■ EXERCISE ■
On how many lines of these entries does the word "chevron" occur? State the number alone.

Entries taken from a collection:
—————

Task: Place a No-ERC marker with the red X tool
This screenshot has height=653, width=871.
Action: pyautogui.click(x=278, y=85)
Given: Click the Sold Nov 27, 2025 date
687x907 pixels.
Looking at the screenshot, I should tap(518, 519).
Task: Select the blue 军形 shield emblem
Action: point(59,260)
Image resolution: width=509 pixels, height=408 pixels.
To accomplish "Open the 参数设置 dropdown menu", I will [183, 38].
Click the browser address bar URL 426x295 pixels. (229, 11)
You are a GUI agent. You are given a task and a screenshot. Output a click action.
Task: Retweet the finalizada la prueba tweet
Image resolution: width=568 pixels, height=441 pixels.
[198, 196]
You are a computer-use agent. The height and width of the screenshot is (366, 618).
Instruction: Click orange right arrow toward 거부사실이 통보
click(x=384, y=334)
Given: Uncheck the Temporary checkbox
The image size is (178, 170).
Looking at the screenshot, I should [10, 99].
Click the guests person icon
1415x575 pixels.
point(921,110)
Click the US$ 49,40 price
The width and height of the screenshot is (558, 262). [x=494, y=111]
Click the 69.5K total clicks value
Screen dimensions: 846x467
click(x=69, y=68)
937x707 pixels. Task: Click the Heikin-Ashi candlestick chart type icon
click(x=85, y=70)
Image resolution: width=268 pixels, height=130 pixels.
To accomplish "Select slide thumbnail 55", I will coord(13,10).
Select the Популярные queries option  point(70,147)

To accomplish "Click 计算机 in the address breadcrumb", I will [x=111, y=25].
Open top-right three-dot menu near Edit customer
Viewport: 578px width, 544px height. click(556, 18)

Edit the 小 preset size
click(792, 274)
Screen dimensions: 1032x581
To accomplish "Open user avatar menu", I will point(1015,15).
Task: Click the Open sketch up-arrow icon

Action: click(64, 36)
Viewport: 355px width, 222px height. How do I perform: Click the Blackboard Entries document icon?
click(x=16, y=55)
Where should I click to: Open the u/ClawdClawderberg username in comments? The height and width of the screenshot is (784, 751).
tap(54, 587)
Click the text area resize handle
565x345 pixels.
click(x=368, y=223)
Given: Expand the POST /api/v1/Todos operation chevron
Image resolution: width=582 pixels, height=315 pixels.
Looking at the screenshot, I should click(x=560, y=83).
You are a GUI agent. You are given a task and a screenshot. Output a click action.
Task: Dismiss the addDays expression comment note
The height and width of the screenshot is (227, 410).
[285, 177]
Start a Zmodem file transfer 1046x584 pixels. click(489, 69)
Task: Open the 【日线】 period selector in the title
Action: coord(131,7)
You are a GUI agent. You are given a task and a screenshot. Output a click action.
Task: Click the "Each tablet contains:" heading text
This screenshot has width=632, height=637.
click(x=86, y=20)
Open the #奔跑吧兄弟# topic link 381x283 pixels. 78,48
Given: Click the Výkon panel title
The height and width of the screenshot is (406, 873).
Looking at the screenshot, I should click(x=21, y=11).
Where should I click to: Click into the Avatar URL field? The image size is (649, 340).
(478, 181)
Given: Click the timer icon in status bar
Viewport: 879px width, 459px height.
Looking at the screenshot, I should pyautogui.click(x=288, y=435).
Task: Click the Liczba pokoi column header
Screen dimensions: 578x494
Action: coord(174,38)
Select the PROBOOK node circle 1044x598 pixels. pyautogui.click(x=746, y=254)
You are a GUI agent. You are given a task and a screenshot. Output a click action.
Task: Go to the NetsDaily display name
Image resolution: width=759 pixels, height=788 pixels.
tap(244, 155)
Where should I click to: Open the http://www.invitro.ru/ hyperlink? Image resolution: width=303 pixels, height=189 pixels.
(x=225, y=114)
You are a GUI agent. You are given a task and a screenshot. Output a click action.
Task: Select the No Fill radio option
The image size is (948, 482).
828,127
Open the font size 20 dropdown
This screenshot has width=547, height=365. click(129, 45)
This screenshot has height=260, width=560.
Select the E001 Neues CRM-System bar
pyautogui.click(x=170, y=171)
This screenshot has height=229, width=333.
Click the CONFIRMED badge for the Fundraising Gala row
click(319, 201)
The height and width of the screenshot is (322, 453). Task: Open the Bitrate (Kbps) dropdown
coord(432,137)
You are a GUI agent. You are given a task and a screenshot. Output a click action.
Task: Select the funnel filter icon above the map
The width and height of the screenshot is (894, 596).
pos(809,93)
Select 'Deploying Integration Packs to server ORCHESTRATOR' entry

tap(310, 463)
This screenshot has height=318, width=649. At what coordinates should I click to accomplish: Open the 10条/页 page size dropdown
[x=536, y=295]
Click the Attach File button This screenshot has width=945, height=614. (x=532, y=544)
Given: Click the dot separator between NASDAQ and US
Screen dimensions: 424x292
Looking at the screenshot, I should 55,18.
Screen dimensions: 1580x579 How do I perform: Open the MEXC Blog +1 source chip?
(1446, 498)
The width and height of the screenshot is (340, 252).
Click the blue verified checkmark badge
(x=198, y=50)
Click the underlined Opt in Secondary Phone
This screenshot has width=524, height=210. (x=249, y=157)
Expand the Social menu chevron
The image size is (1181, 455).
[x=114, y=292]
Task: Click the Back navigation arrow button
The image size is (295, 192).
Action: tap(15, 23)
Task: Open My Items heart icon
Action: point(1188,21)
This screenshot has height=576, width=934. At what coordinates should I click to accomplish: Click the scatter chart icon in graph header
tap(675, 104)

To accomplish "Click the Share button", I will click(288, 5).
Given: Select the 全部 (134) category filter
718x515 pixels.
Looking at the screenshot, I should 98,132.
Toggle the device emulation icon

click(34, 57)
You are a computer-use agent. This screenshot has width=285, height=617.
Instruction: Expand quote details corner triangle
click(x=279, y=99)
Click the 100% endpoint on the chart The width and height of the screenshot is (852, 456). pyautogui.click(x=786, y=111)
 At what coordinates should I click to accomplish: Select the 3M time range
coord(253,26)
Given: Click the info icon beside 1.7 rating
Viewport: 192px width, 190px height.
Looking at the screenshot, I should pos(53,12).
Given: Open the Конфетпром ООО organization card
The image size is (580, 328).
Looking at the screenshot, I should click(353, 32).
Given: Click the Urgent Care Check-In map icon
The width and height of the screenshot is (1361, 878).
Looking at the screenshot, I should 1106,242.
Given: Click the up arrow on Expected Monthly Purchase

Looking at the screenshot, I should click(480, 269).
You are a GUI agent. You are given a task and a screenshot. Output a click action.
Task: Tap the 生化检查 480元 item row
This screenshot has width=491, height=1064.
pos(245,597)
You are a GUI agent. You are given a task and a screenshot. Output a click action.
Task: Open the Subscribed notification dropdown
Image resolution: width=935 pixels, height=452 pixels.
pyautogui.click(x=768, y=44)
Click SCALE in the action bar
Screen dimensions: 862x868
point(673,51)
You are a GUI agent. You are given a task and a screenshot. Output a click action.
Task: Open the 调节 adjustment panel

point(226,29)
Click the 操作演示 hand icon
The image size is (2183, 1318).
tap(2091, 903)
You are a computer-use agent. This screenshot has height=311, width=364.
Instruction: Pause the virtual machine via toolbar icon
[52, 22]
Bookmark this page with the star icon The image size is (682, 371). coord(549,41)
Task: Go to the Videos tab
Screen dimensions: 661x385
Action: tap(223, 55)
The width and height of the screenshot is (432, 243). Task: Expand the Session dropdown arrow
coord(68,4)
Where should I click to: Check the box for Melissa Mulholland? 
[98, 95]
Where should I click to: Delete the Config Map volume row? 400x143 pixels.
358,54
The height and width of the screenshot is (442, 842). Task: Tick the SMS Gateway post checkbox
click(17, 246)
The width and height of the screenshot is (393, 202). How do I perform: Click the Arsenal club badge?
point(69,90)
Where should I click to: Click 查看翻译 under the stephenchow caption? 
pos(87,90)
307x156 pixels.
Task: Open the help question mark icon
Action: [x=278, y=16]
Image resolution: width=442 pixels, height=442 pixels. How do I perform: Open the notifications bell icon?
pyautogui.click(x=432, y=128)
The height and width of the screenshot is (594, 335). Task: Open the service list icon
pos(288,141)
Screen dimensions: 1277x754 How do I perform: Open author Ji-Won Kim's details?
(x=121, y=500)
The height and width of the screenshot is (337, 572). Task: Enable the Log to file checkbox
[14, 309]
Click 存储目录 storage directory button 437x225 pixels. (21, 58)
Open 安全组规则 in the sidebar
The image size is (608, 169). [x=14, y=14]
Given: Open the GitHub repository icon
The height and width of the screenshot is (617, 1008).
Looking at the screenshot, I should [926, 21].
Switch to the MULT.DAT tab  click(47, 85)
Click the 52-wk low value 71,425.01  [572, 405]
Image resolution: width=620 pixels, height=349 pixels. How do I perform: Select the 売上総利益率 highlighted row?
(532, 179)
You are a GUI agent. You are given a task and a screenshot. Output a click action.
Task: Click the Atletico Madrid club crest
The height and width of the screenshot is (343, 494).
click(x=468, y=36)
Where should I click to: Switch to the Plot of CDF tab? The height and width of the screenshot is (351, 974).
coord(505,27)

—————

■ ANSWER TO THE PROBLEM ■
2